Once you reach the line containing "News (52, 1587)", copy it and every line after it exactly, through the end of the data below.
----------
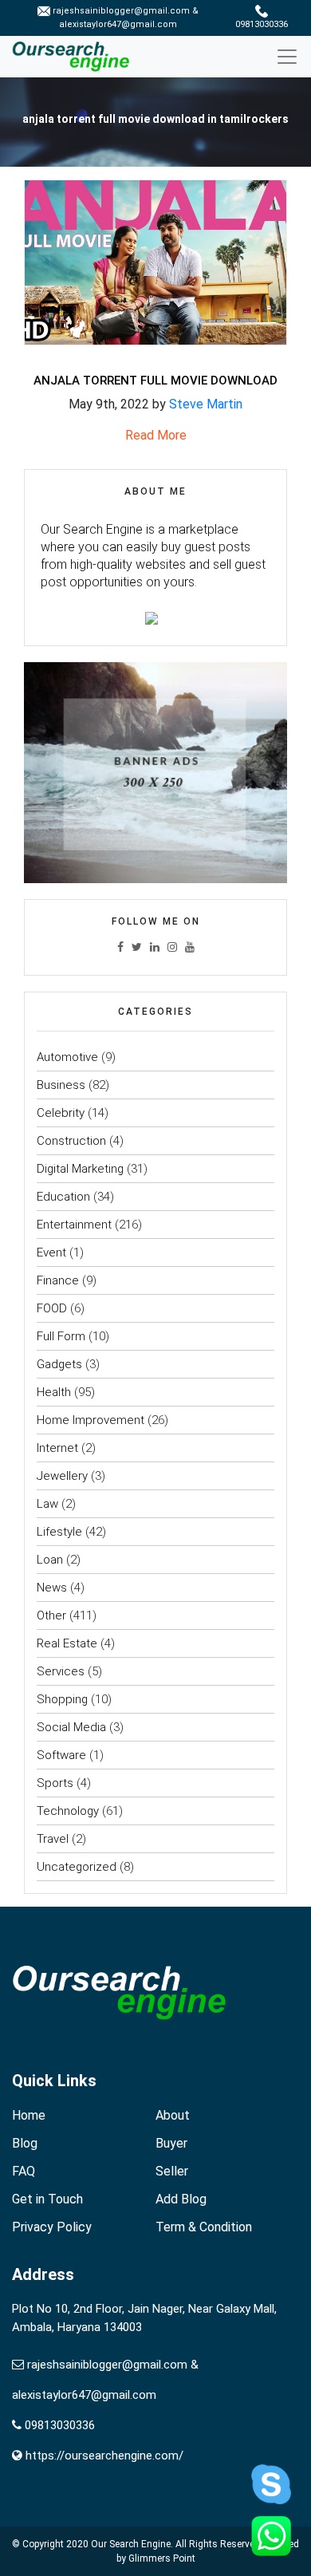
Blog (24, 2143)
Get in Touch (47, 2199)
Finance (58, 1280)
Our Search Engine (131, 2544)
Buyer (171, 2143)
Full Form (61, 1336)
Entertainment (74, 1224)
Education (63, 1196)
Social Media (71, 1727)
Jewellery (62, 1476)
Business (61, 1085)
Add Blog (181, 2199)
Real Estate (67, 1643)
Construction (71, 1141)
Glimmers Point (161, 2558)
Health (54, 1392)
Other (51, 1615)
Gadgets (59, 1364)
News (52, 1587)
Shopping (62, 1699)
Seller (172, 2171)
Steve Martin (205, 404)
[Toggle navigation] (293, 57)
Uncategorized (76, 1867)
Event (51, 1252)
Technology (68, 1811)
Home (28, 2115)
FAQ (23, 2171)
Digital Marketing (80, 1169)
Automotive (67, 1057)
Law (47, 1504)
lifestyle (59, 1532)
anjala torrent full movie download (155, 380)
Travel (53, 1839)
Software (61, 1755)
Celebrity (61, 1113)
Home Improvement (90, 1420)
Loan (50, 1559)
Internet (57, 1448)
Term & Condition (204, 2227)
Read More (156, 435)
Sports (55, 1783)
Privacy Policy (52, 2227)
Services (61, 1671)
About (173, 2115)
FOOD (52, 1308)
----------
Answer to this task:
News (52, 1587)
Shopping (62, 1699)
Seller (172, 2171)
Steve Martin (205, 404)
[Toggle navigation] (293, 57)
Uncategorized (76, 1867)
Event (51, 1252)
Technology (68, 1811)
Home (28, 2115)
FAQ (23, 2171)
Digital Marketing (80, 1169)
Automotive (67, 1057)
Law (47, 1504)
lifestyle (59, 1532)
anjala torrent full movie download (155, 380)
Travel (53, 1839)
Software (61, 1755)
Celebrity (61, 1113)
Home Improvement (90, 1420)
Loan (50, 1559)
Internet (57, 1448)
Term & Condition (204, 2227)
Read More (156, 435)
Sports (55, 1783)
Privacy Policy (52, 2227)
Services (61, 1671)
About (173, 2115)
FOOD (52, 1308)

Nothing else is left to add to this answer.